◆ Data in this exercise:
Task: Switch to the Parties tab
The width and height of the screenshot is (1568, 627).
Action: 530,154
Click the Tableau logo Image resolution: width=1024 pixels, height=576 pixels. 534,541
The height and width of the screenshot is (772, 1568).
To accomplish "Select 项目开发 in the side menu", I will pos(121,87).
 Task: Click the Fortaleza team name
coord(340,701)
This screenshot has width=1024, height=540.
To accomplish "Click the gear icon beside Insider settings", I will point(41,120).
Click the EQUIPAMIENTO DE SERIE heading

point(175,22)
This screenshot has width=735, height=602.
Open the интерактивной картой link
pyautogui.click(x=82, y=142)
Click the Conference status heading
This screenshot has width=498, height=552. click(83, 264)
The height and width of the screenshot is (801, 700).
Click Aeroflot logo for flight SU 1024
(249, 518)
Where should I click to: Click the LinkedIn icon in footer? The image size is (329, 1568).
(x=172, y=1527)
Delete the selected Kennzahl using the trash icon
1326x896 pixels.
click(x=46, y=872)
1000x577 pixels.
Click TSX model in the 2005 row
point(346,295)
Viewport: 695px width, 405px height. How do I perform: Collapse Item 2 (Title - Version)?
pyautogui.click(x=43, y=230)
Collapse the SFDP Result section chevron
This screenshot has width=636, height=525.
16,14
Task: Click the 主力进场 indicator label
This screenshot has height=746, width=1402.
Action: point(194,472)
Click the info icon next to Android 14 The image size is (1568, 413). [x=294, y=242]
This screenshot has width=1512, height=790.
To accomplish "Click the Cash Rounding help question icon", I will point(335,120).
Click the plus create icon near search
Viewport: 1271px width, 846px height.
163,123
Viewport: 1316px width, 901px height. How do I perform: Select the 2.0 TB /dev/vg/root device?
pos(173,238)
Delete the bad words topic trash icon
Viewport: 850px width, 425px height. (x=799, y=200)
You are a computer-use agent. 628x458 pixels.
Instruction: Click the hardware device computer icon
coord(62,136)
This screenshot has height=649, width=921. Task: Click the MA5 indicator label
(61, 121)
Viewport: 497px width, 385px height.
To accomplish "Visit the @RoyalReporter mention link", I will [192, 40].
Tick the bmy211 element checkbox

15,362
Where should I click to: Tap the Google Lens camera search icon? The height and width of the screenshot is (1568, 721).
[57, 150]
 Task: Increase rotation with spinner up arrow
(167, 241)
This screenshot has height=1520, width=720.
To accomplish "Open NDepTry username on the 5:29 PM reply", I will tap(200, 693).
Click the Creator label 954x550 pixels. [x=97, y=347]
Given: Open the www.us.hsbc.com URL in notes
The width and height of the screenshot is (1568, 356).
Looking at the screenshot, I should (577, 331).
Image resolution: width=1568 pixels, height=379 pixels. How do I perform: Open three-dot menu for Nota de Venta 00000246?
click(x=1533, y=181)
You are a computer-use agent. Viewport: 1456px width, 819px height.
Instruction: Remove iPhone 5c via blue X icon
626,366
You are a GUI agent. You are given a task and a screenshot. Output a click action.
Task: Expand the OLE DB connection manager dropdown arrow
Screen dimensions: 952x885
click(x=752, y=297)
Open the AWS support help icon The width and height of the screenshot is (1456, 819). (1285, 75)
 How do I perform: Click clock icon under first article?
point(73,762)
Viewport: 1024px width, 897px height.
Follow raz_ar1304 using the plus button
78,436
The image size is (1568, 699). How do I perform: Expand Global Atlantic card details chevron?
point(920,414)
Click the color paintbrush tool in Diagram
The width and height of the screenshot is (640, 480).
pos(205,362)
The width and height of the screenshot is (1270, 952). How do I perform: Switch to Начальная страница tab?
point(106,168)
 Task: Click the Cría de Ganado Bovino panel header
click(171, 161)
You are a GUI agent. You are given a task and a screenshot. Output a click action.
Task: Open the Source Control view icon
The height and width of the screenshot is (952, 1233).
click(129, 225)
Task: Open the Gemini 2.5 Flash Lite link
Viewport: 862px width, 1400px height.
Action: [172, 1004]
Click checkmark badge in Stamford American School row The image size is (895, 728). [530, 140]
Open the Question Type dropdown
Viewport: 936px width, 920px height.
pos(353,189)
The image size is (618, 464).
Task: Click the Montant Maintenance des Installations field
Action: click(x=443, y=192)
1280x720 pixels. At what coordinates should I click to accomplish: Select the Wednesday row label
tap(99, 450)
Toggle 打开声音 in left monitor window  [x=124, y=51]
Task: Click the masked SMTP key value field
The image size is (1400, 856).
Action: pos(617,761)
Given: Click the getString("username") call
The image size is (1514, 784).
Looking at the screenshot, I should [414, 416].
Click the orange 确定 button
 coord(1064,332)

◆ Short task: Return every line of the listing above word for word, without changing anything.

◆ Reply to the exercise:
Task: Switch to the Parties tab
The width and height of the screenshot is (1568, 627).
Action: 530,154
Click the Tableau logo Image resolution: width=1024 pixels, height=576 pixels. 534,541
The height and width of the screenshot is (772, 1568).
To accomplish "Select 项目开发 in the side menu", I will pos(121,87).
 Task: Click the Fortaleza team name
coord(340,701)
This screenshot has width=1024, height=540.
To accomplish "Click the gear icon beside Insider settings", I will point(41,120).
Click the EQUIPAMIENTO DE SERIE heading

point(175,22)
This screenshot has width=735, height=602.
Open the интерактивной картой link
pyautogui.click(x=82, y=142)
Click the Conference status heading
This screenshot has width=498, height=552. click(83, 264)
The height and width of the screenshot is (801, 700).
Click Aeroflot logo for flight SU 1024
(249, 518)
Where should I click to: Click the LinkedIn icon in footer? The image size is (329, 1568).
(x=172, y=1527)
Delete the selected Kennzahl using the trash icon
1326x896 pixels.
click(x=46, y=872)
1000x577 pixels.
Click TSX model in the 2005 row
point(346,295)
Viewport: 695px width, 405px height. How do I perform: Collapse Item 2 (Title - Version)?
pyautogui.click(x=43, y=230)
Collapse the SFDP Result section chevron
This screenshot has width=636, height=525.
16,14
Task: Click the 主力进场 indicator label
This screenshot has height=746, width=1402.
Action: point(194,472)
Click the info icon next to Android 14 The image size is (1568, 413). [x=294, y=242]
This screenshot has width=1512, height=790.
To accomplish "Click the Cash Rounding help question icon", I will point(335,120).
Click the plus create icon near search
Viewport: 1271px width, 846px height.
163,123
Viewport: 1316px width, 901px height. How do I perform: Select the 2.0 TB /dev/vg/root device?
pos(173,238)
Delete the bad words topic trash icon
Viewport: 850px width, 425px height. (x=799, y=200)
You are a computer-use agent. 628x458 pixels.
Instruction: Click the hardware device computer icon
coord(62,136)
This screenshot has height=649, width=921. Task: Click the MA5 indicator label
(61, 121)
Viewport: 497px width, 385px height.
To accomplish "Visit the @RoyalReporter mention link", I will [192, 40].
Tick the bmy211 element checkbox

15,362
Where should I click to: Tap the Google Lens camera search icon? The height and width of the screenshot is (1568, 721).
[57, 150]
 Task: Increase rotation with spinner up arrow
(167, 241)
This screenshot has height=1520, width=720.
To accomplish "Open NDepTry username on the 5:29 PM reply", I will tap(200, 693).
Click the Creator label 954x550 pixels. [x=97, y=347]
Given: Open the www.us.hsbc.com URL in notes
The width and height of the screenshot is (1568, 356).
Looking at the screenshot, I should (577, 331).
Image resolution: width=1568 pixels, height=379 pixels. How do I perform: Open three-dot menu for Nota de Venta 00000246?
click(x=1533, y=181)
You are a computer-use agent. Viewport: 1456px width, 819px height.
Instruction: Remove iPhone 5c via blue X icon
626,366
You are a GUI agent. You are given a task and a screenshot. Output a click action.
Task: Expand the OLE DB connection manager dropdown arrow
Screen dimensions: 952x885
click(x=752, y=297)
Open the AWS support help icon The width and height of the screenshot is (1456, 819). (1285, 75)
 How do I perform: Click clock icon under first article?
point(73,762)
Viewport: 1024px width, 897px height.
Follow raz_ar1304 using the plus button
78,436
The image size is (1568, 699). How do I perform: Expand Global Atlantic card details chevron?
point(920,414)
Click the color paintbrush tool in Diagram
The width and height of the screenshot is (640, 480).
pos(205,362)
The width and height of the screenshot is (1270, 952). How do I perform: Switch to Начальная страница tab?
point(106,168)
 Task: Click the Cría de Ganado Bovino panel header
click(171, 161)
You are a GUI agent. You are given a task and a screenshot. Output a click action.
Task: Open the Source Control view icon
The height and width of the screenshot is (952, 1233).
click(129, 225)
Task: Open the Gemini 2.5 Flash Lite link
Viewport: 862px width, 1400px height.
Action: [172, 1004]
Click checkmark badge in Stamford American School row The image size is (895, 728). [530, 140]
Open the Question Type dropdown
Viewport: 936px width, 920px height.
pos(353,189)
The image size is (618, 464).
Task: Click the Montant Maintenance des Installations field
Action: click(x=443, y=192)
1280x720 pixels. At what coordinates should I click to accomplish: Select the Wednesday row label
tap(99, 450)
Toggle 打开声音 in left monitor window  [x=124, y=51]
Task: Click the masked SMTP key value field
The image size is (1400, 856).
Action: pos(617,761)
Given: Click the getString("username") call
The image size is (1514, 784).
Looking at the screenshot, I should [414, 416].
Click the orange 确定 button
 coord(1064,332)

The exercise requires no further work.